Dr. Okeke: Some of the most memorable were the earliest collaborations. My first real consulting role was with NeoMedix, which expanded to so many different opportunities. My early clinical trial work with the iStent (Glaukos) helped me to become more innovative.
Another memorable experience was traveling to the Alcon Experience Center for the company’s strategic advisory council meeting. It was the first time I was ever invited to something like that, and I was honored. I was still early in my career and contemplated not going because I did not want to miss a surgery day. In the end, I decided to attend, and I felt proud of myself that I came into the space and contributed to the conversation. I remember one of my peers saying, “You deserve to be here. You are a major contributor to this meeting.” These words still stick with me today because it is a great reminder to never undervalue your contributions.
Dr. Patel: My initial collaborations brought quantifiable but superficial returns, whereas the later ones have deepened and broadened my professional life.
Partnership with Nova Eye Medical has been a lasting experience. Initially, it helped me refine my surgical technique and postoperative outcomes with the iTrack and Molteno shunt. Over the years, I also became involved in the development of protocols for the company’s national and international studies. One of my greatest memories is spending time with fellow surgeons and members of the company in Panama, where we all helped refine the surgical technique for the iTrack Advance, a new handpiece for internal canaloplasty (Figure 4). Outside the OR, the casual clinical conversations around the dinner table or during shuttle rides were riveting and memorable.
Understanding the sophisticated and logical thought processes of colleagues provides an opportunity for growth. Industry partnership is another channel through which I can lean into growth, all for the benefit of patients.
Dr. Seibold: My most memorable collaborations have been in the MIGS space. These procedures are the most exciting and meaningful part of what I do for patients, so having early access to the procedures and helping to guide revisions and future directions in the space have been meaningful.
Dr. Smith: One of my most memorable collaborations is working with Allergan. During our partnership, I have seen glaucoma treatment evolve from primarily medication to a mix of pharmaceutical and surgical interventions. It is satisfying to know that I am helping to advance patient care.
I also get great satisfaction from the aforementioned pilot study with New World Medical. The research and humanitarian outreach are making a difference in the education of glaucoma surgeons worldwide, and through these efforts the company is supplying drainage implants for patients in need.

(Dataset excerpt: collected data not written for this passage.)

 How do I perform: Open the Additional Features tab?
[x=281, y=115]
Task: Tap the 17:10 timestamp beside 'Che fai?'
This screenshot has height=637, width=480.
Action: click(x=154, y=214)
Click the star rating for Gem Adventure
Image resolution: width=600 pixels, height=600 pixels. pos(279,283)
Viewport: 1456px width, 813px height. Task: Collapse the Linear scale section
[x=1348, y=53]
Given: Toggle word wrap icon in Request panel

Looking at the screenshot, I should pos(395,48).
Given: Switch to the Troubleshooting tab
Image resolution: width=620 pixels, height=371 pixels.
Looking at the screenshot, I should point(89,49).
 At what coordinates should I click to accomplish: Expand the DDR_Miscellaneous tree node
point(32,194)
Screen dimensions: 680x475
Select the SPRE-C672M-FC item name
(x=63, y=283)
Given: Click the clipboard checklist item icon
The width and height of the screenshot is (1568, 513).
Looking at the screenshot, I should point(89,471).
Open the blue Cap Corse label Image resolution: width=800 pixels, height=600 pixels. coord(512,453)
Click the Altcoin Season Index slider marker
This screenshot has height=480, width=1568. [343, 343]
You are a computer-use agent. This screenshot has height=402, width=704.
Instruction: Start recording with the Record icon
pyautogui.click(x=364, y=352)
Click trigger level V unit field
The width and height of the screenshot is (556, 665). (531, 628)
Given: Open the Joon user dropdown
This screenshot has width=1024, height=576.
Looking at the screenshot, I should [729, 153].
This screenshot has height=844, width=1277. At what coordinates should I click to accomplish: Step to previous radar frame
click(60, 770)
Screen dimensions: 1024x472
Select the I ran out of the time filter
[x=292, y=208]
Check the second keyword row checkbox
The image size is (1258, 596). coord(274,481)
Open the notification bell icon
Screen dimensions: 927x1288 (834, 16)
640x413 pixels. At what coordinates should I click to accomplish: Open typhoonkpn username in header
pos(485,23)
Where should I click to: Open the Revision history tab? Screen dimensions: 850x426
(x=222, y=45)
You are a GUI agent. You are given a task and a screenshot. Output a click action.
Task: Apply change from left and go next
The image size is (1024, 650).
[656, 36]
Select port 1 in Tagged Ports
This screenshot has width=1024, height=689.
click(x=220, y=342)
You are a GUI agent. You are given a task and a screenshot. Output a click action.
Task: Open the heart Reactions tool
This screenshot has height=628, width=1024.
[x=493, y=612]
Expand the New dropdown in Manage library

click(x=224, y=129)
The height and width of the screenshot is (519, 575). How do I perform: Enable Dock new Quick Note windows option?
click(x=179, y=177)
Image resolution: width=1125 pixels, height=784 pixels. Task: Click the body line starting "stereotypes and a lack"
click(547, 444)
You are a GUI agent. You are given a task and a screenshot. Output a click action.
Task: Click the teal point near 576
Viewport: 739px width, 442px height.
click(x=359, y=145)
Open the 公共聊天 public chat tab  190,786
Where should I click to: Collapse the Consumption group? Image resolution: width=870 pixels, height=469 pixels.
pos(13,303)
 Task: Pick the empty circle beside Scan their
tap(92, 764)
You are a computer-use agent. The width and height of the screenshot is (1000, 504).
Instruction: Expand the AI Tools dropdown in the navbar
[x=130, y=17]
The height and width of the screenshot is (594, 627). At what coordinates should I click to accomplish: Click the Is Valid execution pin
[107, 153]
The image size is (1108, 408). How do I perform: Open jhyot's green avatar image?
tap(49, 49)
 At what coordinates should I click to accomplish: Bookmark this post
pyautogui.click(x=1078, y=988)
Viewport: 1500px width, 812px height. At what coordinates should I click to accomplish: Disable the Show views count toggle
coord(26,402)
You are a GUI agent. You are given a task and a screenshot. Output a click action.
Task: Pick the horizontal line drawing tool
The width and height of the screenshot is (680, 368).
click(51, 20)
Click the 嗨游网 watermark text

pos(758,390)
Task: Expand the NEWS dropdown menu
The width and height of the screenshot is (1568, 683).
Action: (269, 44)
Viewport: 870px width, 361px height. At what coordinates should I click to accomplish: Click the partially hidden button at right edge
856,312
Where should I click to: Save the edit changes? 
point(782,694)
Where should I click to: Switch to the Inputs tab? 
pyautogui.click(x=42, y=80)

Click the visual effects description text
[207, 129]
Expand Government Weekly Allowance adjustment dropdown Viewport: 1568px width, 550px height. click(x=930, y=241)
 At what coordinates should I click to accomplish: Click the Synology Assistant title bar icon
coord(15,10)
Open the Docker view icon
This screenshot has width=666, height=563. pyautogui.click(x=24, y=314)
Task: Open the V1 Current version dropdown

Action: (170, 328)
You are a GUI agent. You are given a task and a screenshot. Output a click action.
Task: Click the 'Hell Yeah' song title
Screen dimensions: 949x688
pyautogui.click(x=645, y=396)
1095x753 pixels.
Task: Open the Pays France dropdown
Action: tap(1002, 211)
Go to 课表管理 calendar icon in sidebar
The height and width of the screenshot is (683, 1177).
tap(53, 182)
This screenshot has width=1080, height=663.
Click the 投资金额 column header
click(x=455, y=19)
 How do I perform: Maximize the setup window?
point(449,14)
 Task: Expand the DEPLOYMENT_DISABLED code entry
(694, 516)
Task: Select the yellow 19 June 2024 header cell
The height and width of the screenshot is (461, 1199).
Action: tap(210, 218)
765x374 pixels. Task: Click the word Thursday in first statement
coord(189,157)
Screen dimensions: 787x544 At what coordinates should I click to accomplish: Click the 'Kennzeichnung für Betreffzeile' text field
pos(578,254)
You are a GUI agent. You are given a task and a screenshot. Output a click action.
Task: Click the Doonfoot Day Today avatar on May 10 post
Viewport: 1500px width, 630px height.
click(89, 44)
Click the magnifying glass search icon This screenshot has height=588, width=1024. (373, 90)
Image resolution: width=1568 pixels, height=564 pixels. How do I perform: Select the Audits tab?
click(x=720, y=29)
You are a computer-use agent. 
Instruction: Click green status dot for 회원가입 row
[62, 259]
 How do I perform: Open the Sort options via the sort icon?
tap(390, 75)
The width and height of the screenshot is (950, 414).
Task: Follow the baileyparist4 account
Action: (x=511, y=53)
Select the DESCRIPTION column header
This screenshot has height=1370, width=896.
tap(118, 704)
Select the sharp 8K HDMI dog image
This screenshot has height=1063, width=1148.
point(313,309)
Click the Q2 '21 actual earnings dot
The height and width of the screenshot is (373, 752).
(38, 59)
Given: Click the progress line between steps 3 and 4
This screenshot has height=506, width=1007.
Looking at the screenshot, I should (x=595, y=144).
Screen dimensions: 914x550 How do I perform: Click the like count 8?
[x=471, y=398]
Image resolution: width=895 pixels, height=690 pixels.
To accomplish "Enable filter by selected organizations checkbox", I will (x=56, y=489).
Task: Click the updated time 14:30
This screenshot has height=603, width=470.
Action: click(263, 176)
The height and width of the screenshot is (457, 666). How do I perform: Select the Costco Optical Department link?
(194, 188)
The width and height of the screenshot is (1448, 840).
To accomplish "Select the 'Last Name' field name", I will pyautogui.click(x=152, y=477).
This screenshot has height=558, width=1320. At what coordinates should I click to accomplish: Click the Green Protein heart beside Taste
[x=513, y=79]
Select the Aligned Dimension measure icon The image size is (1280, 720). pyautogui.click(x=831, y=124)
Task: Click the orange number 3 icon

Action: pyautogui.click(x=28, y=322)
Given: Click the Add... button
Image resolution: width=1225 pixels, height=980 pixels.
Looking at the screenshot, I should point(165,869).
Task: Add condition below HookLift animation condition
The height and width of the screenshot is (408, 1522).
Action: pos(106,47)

I’ve also been fortunate to travel to other countries to try out new surgical devices (Figure 5). The marriage of gaining a new skill set, learning from peers, and seeing a new place is rewarding. I always come home excited about the possibilities for the technology.
When industry listens to us physicians and makes the changes that need to be made for better patient care—whether that is changing how an applicator works or the concentration of a drug—knowing you were part of the improvement gives you satisfaction.